Modeling Holiday Seasonality Demand

There is no question that holidays are very critical for retailers. The National Retail Federation (NRF) even has a dedicated page for holiday trends covering occasions like Christmas, Easter, and St. Patrick’s Day. More broadly, it also tracks other important events such as Mother’s Day, Valentine’s Day, and the Super Bowl. Intuitively, we can guess that each holiday may impact different products to different degrees. One often overlooked aspect is that in certain cases, demand builds up before the holiday and then drops off suddenly afterward; the rate of decay can vary by product. In some applications, the demand model should capture this behavior, and we want to learn it from data.

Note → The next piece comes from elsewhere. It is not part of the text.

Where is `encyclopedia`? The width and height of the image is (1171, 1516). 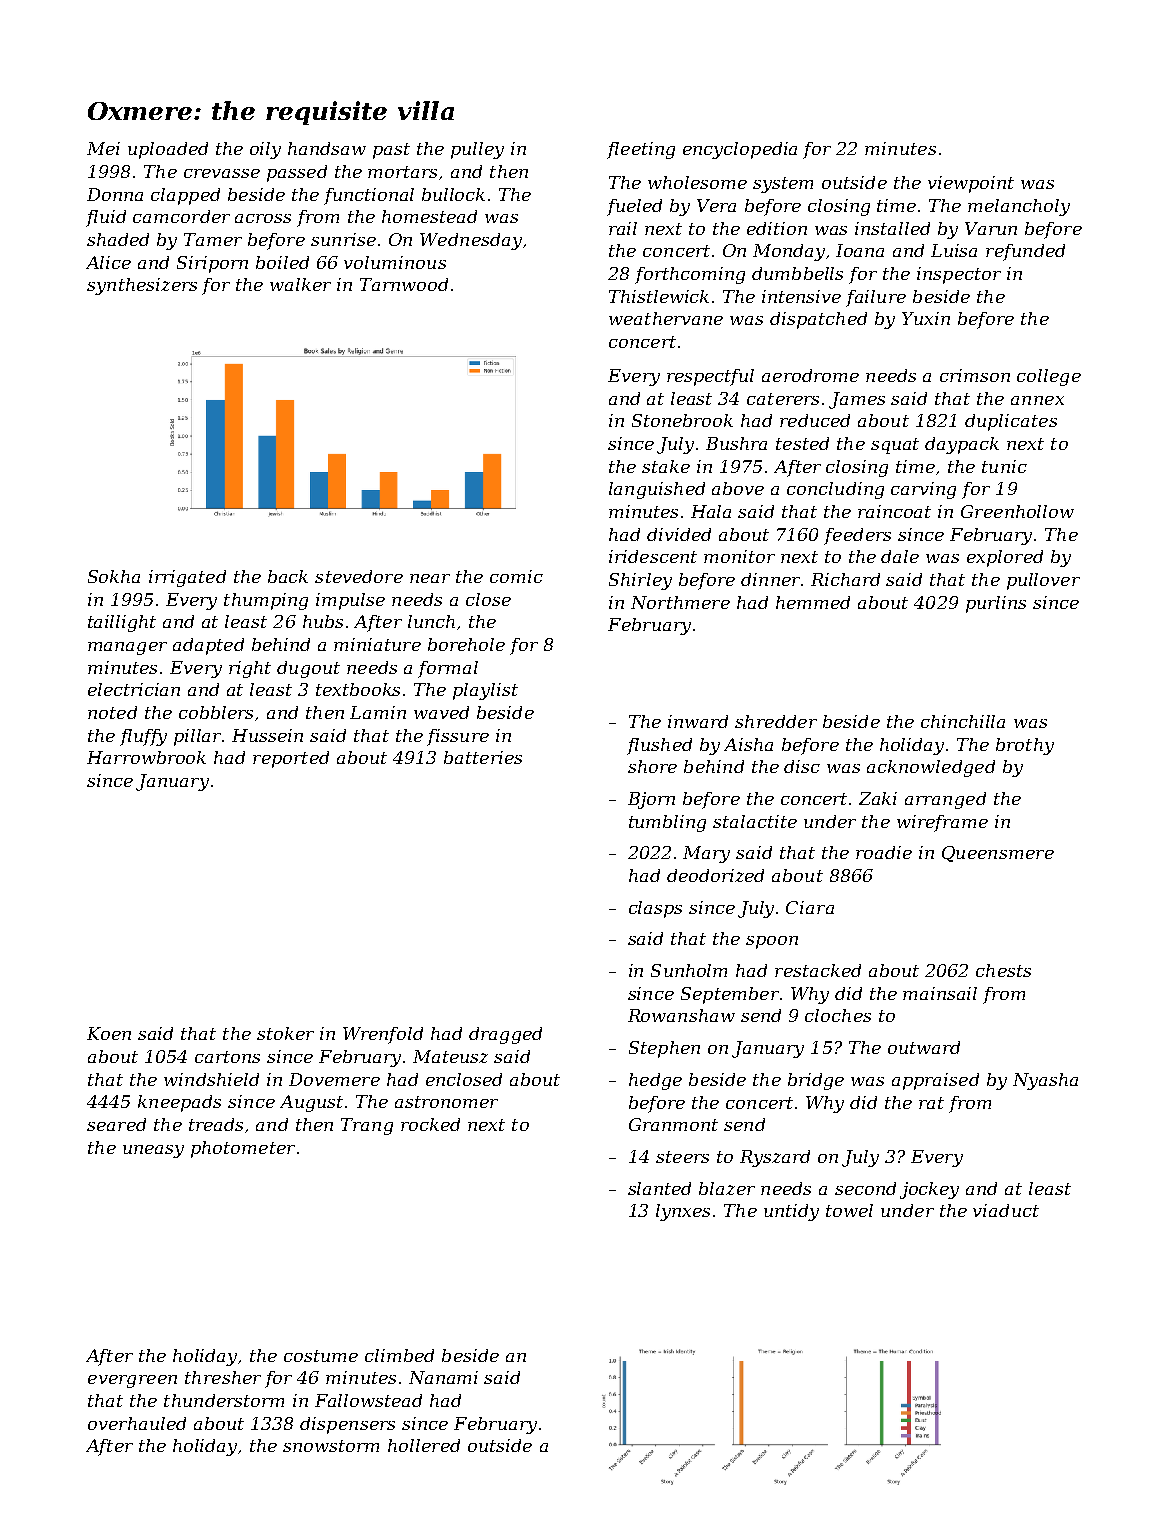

One way to model this behavior is to use a negative exponential decay function, such as: \( \text{demand} \propto e^{-\alpha x} \) where \( \alpha \) is the decay parameter controlling how fast demand drops after the peak.

When using a linear regression model, we can include multiple features with different \( \alpha \) values representing different decay speeds. The model then learns from data which decay parameters best explain the observed demand.

Alternatively, we can build a custom optimization model that directly estimates the optimal decay parameters by minimizing forecasting errors, providing more tailored control.

A third approach is to approximate the decay by combining two exponential features with distinct α values and learn a weighted average between them. While this is an approximation, it can perform well in many practical scenarios and offers a good balance between complexity and accuracy.